Does that sound familiar? I'm afraid so. Here in the United Kingdom we have been living a similar dream. Unable to fund all spending ambitions from income, too many Britons have cashed in part of their bricks and mortar for a blast of instant gratification. Worse still, so has the Government. Unwilling to live within its means, even with revenues of about £600 billion a year, Gordon Brown's Circus and its troupe of performing puppets must borrow more than £40 billion next year to make ends meet. Its budgetary indiscipline makes us all more vulnerable to a sharp downturn.

Credit markets have frozen because it is unclear how many more of the big banks, if any, are bluffing. Nobody wants to be caught out trading with a loser. So cash is being hoarded. At the start of last week, the boss of Bear Stearns told the market that his firm was safe. But when lenders called that bluff, the cupboard was bare.

Central banks are trying to calm jitters by pouring billions of dollars into money markets to increase liquidity. Last week another $200 billion was dropped into the system. That was quickly swallowed up amidst screams for yet more emergency injections. Debt junkies, like heroin addicts, demand ever bigger fixes.
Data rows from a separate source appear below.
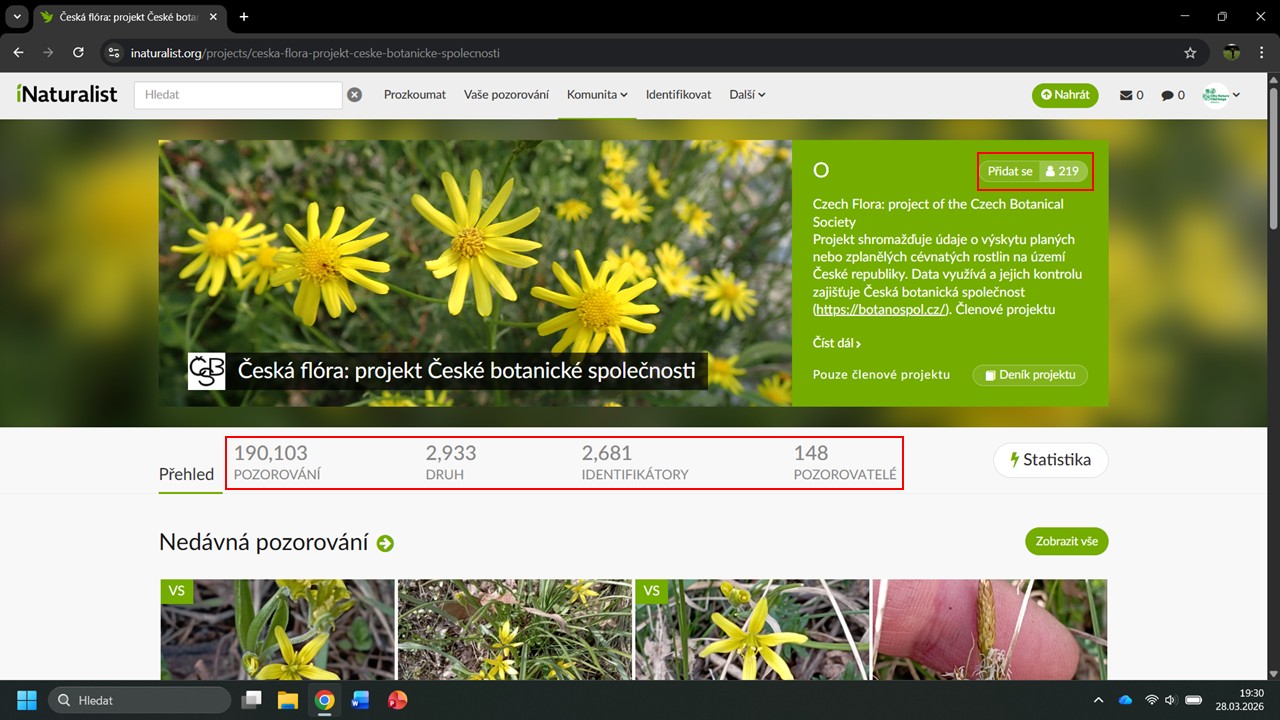Clear the search field with X icon
This screenshot has width=1280, height=720.
(354, 95)
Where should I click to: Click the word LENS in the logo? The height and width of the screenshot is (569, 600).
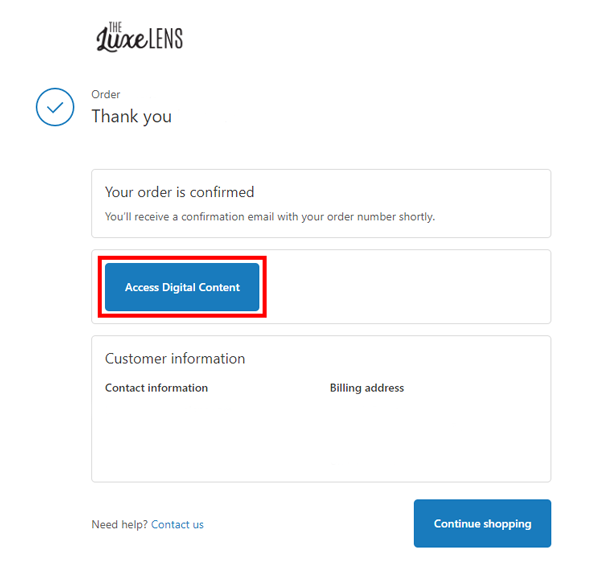[164, 40]
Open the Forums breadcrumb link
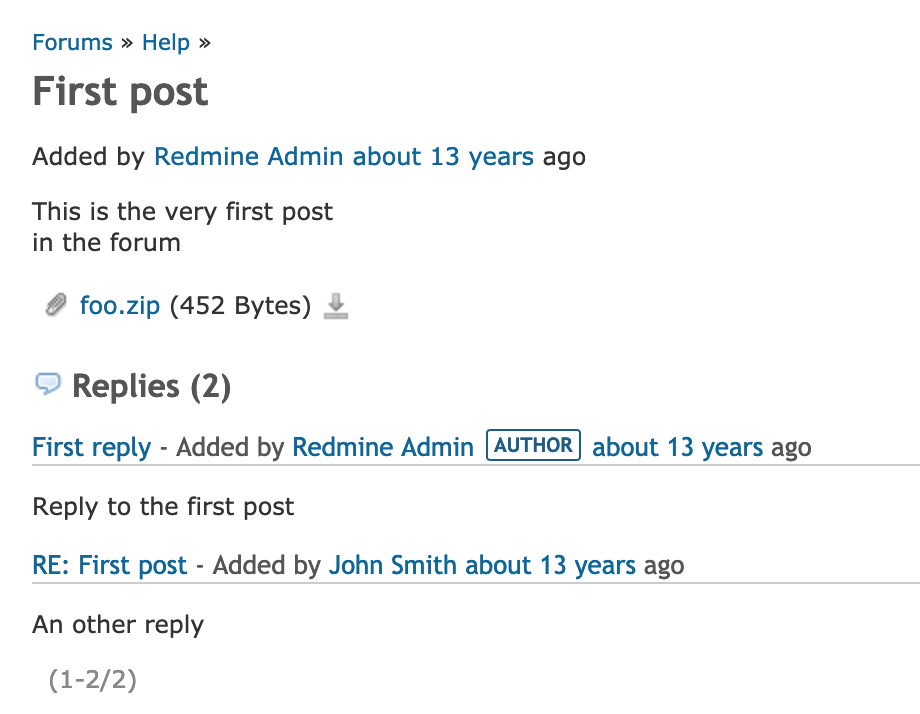The width and height of the screenshot is (920, 714). click(x=72, y=42)
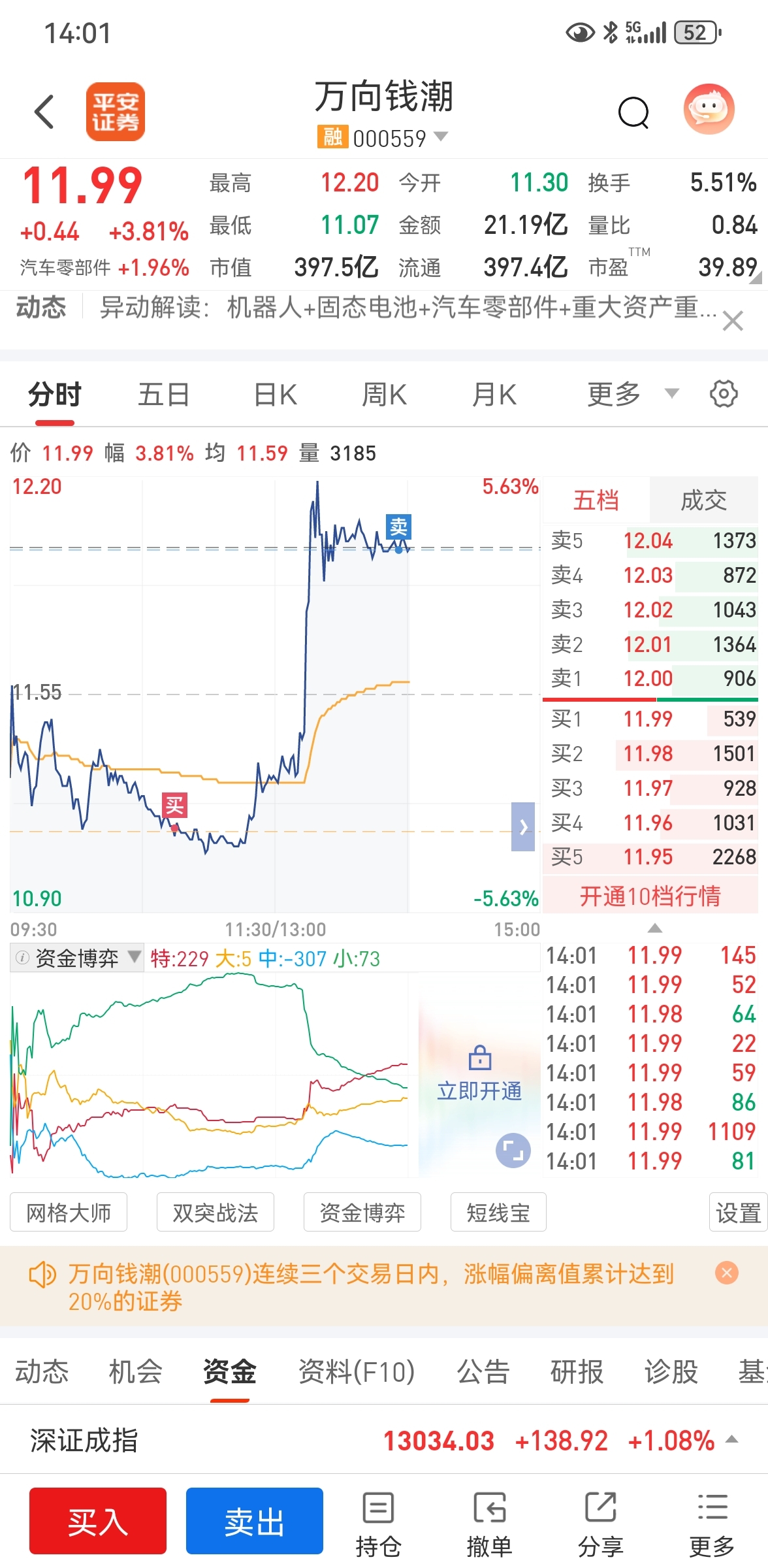Open the chat assistant avatar icon
The width and height of the screenshot is (768, 1568).
709,109
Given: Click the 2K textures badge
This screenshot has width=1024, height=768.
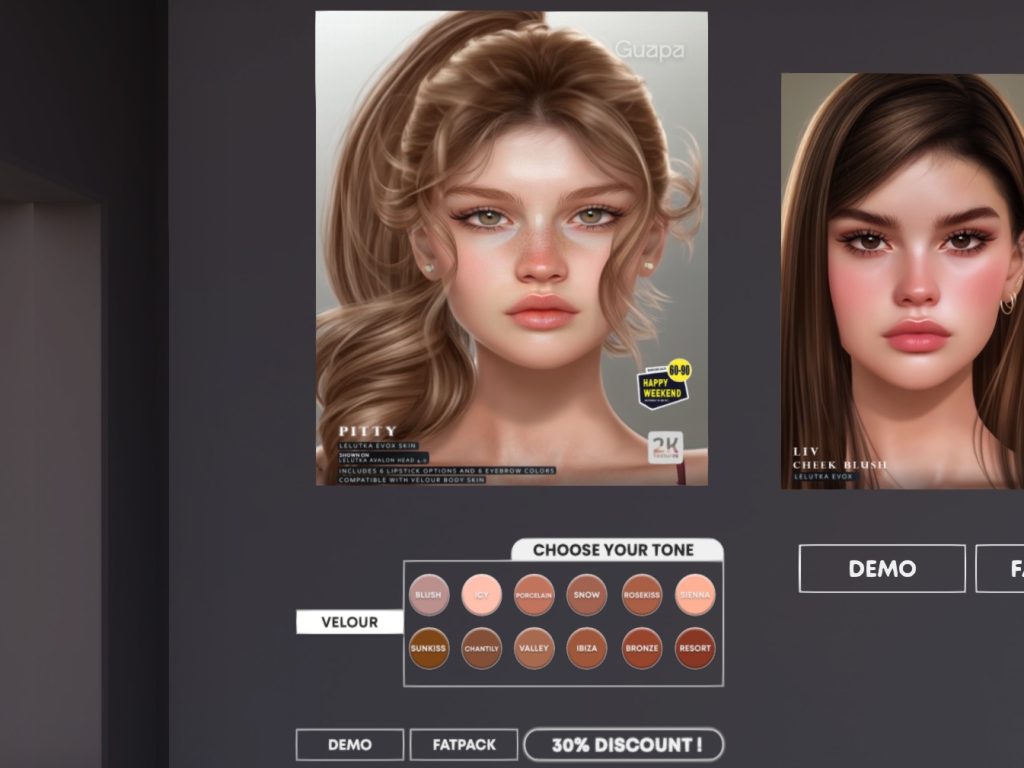Looking at the screenshot, I should [x=665, y=447].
And this brings us to the heart of the matter. The rational response to financial pain is risk reduction. But if the pain is removed, or even suppressed, then so is fear. When individuals or institutions believe they will always be bailed out, they lose the incentive to reform. Delinquency is, in effect, encouraged.

In the end, the patient is so full of painkillers that they become part of the problem. The only way forward is for all palliatives to be washed out of the system. Sooner or later borrowers and lenders must address the real cause of discomfort. For many of Wall Street's finest, it will feel like cold turkey.